Problems and tasks |
A – Extract the stretch from "Doing business in China: Successes" through "on the platform." from the passage on doing business in China, copying it word for word.
B – Write what comes next in the passage on doing business in China, picking up right after its final sentence.

BEGIN Document passage

Doing business in China means doing business in the world’s largest market. A population of just over 1.4 billion, split into multiple provinces each with its own microculture. With its own ecosystem of successful local competitors, different business models, and consumer demands, breaking into China can be tough.
So, how do companies make it work?
Doing business in China: Successes
According to Cheng-Hua Tzeng, associate professor of strategic management at Fudan University’s School of Management, doing business in China means being close to the customer and localizing operations.
He points to Apple and Starbucks, companies that successfully tapped into the consumer trends of Chinese customers.
The Greater China region—which includes mainland China, Hong Kong, Macau, and Taiwan—is one of Apple’s largest revenue markets. The firm also has a wealth of local relationships with suppliers on mainland China, according to Apple’s 2020 supplier list.
Starbucks built important government relationships, with former CEO Howard Schultz welcoming president Xi Jinping in Seattle in 2015. The company also tapped into China’s consumer base through local platforms like WeChat, launching a social gifting feature ‘Say it with Starbucks’ on the platform.

END Document passage
BEGIN Records shown

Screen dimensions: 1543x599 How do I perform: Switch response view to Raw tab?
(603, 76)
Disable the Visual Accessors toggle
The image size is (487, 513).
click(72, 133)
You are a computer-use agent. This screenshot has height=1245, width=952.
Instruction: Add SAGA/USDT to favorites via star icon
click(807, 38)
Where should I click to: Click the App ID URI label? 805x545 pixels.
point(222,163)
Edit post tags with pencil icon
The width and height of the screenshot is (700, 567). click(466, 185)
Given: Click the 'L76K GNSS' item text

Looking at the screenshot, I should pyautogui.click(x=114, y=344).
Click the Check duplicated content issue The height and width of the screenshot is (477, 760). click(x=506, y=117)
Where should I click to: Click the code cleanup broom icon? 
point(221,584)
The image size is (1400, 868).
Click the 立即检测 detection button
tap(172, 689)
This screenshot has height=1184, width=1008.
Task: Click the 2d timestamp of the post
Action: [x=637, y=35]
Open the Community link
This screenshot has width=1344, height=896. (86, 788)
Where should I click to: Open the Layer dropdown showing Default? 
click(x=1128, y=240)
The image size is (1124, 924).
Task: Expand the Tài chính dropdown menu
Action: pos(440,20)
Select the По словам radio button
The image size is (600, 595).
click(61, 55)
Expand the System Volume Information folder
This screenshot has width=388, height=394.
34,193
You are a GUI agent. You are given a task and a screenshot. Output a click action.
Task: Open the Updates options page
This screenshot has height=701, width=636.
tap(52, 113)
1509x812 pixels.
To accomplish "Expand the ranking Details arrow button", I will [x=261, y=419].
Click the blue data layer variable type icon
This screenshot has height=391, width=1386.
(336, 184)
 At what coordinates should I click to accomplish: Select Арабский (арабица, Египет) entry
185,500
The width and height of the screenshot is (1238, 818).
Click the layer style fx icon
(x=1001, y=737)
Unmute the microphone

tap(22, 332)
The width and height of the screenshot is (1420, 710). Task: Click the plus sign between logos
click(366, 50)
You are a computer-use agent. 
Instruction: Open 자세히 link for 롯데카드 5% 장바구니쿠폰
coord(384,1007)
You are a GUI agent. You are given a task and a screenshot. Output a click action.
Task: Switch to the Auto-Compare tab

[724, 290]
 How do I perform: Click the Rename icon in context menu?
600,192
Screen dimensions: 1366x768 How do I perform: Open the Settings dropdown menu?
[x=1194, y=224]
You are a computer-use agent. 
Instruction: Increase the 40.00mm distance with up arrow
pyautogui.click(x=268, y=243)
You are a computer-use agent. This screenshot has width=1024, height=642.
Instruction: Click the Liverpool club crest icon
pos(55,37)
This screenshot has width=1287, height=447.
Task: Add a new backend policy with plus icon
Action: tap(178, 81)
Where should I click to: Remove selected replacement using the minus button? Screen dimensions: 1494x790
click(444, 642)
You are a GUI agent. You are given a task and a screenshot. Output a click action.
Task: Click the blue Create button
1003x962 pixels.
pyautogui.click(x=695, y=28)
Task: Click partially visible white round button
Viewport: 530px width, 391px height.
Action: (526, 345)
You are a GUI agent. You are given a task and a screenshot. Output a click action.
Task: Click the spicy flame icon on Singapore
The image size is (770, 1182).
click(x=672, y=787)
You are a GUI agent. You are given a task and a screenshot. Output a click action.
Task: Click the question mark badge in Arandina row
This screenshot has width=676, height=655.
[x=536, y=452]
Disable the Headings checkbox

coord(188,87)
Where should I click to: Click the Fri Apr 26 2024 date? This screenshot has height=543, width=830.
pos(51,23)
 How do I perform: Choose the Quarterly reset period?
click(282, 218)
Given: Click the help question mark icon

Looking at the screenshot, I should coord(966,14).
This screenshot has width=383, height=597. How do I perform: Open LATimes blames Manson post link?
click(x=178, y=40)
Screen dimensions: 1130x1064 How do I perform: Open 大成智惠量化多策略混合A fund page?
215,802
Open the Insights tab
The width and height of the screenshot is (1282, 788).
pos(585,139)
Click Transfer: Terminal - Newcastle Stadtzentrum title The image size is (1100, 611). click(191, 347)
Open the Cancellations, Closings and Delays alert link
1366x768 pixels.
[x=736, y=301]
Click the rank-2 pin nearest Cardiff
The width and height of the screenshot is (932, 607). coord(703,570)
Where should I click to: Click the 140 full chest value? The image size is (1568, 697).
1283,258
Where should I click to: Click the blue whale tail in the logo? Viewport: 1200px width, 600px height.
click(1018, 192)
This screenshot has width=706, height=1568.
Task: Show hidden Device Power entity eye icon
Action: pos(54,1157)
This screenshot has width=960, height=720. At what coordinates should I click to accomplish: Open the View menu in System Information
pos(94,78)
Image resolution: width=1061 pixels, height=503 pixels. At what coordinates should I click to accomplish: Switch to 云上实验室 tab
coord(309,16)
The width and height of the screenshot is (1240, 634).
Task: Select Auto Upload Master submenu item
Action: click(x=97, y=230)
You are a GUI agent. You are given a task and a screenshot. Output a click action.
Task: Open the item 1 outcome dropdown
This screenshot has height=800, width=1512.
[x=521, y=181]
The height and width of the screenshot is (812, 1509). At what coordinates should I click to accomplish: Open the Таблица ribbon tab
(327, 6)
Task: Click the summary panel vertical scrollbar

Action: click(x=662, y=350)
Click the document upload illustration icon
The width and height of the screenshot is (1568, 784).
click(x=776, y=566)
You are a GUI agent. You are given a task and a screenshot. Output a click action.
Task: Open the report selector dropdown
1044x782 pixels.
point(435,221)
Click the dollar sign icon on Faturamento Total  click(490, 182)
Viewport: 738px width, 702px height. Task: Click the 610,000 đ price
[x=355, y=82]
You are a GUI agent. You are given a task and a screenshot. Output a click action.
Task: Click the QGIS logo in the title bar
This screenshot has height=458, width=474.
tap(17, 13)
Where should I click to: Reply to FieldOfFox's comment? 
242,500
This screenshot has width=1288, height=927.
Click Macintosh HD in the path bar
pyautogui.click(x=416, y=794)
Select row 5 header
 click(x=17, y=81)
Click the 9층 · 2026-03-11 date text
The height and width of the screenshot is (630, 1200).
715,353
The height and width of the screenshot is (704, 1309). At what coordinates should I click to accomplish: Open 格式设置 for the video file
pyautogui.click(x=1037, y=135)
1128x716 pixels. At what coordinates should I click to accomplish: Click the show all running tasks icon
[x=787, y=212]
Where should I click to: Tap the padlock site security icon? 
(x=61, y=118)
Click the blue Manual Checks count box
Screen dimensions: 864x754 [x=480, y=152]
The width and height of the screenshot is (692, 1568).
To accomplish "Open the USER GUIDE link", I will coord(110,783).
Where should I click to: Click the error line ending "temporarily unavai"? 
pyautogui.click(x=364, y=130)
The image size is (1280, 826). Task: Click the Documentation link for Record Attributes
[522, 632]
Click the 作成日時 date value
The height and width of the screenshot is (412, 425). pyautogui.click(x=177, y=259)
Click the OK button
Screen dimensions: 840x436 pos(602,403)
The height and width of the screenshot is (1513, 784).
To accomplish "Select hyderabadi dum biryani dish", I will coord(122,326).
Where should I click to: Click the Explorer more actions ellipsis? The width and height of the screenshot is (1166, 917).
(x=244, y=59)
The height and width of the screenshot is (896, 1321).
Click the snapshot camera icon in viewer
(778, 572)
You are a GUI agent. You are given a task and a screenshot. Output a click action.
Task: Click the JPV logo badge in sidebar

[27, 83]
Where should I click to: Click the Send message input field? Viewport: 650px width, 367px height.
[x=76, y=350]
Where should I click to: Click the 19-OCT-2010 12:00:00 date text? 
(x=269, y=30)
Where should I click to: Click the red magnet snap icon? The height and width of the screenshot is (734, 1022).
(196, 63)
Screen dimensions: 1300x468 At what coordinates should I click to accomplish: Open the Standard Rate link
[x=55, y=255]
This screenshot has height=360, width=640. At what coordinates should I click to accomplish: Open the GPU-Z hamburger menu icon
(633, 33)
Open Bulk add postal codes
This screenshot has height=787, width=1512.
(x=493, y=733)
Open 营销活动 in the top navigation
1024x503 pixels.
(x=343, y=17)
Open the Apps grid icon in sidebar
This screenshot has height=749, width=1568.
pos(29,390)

END Records shown

Task-by-task results |
A –
Doing business in China: Successes
According to Cheng-Hua Tzeng, associate professor of strategic management at Fudan University’s School of Management, doing business in China means being close to the customer and localizing operations.
He points to Apple and Starbucks, companies that successfully tapped into the consumer trends of Chinese customers.
The Greater China region—which includes mainland China, Hong Kong, Macau, and Taiwan—is one of Apple’s largest revenue markets. The firm also has a wealth of local relationships with suppliers on mainland China, according to Apple’s 2020 supplier list.
Starbucks built important government relationships, with former CEO Howard Schultz welcoming president Xi Jinping in Seattle in 2015. The company also tapped into China’s consumer base through local platforms like WeChat, launching a social gifting feature ‘Say it with Starbucks’ on the platform.

B –
“If multinational corporations find it difficult to enter the Chinese market, they may like to find a local partner, privately-owned or state-owned, which could provide local consumer insights and access to distribution channels,” notes Tzeng, adding that there are typically two ways a western firm can find success in the country.
The first requires localizing products or services for Chinese markets, and the second requires having strong brand recognition and sophisticated technologies which are not easily replicated by Chinese companies.
Doing business in China: Failures
After nearly 25 years in China, in 2019 French multinational retail corporation, Carrefour, sold a controlling stake in its business to Chinese group Suning.com. It’s part of a wider trend of western retail firms struggling to maintain operations in the country—Marks and Spencer and Macy’s have also recently left.
“Those companies probably did not put emphasis on the Chinese market,” Tzeng proposes. “Secondly, Chinese consumers' tastes change very fast, and local retailers are willing and able to make faster decisions than their western rivals to accommodate changing needs in the market.
“On top of that, there is an emerging trend called ‘New Retail’ in China’s retail industry, which is a combination of the online and offline shopping experience.”
To respond to that trend, Tzeng explains that western retail firms need to redesign their business models in China, something that might not fit into their existing global operations.
He recommends that companies that need to be close to the Chinese consumer design a customer-centric operation, rather than transferring their existing business model from headquarters to China.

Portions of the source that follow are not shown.